The product of their ages (7x)(3x) = 756
21x2= 756
x2= 756/21 = 36
x = 6
The ratio of their ages after 6 years will be (7x+6) : (3x+6)
48: 24
2: 1
2. The present ages of three persons are in the proportions 4:7:9. Eight years ago, the sum of their ages was 56. Find their present ages in years.
Solution:
Let their present ages be 4x, 7x and 9x respectively.
Eight years ago, the sum of their ages = (4x-8) + (7x-8) + (9x-8) = 56
20x-24 = 56
20x = 80
x = 4
Their present ages are 4(4) = 16 years, 7(4) = 28 years and 9(4)= 36 years respectively.

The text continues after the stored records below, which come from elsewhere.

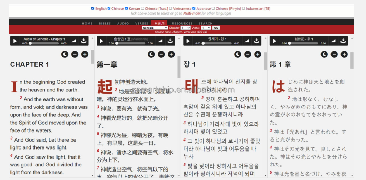The width and height of the screenshot is (366, 180).
Task: Enable the Vietnamese language checkbox
Action: point(170,8)
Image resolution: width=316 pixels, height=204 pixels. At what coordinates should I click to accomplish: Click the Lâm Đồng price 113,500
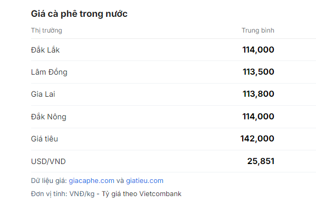pyautogui.click(x=258, y=72)
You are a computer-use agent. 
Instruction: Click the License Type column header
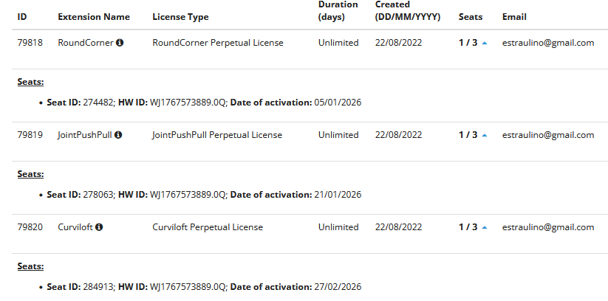180,17
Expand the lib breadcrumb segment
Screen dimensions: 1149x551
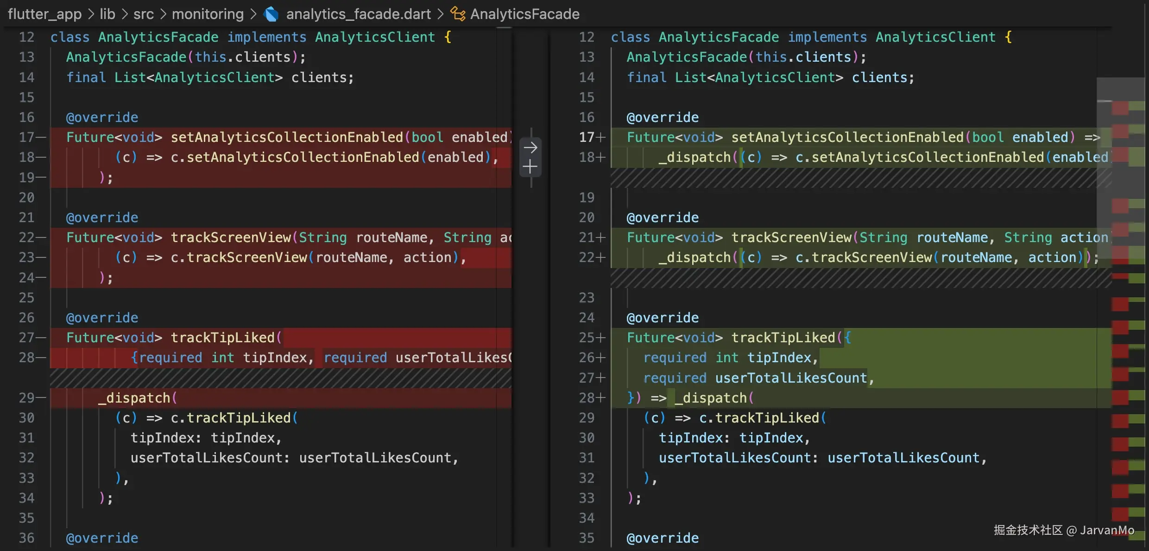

3. The ratio of the ages of a man and his wife is 4:3. After 4 years, this ratio will be 9:7. If at the time of marriage, the ratio was 5:3, then how many years ago were they married?
Solution:
Let their ages are 4x and 3x respectively.
After 4 years, the ratio will be 9:7
So, (4x+4)/(3x+4) = 9/7
7(4x+4) = 9(3x+4)
28x+28 = 27x+36
x = 8
Their ages are 32 and 24 years respectively.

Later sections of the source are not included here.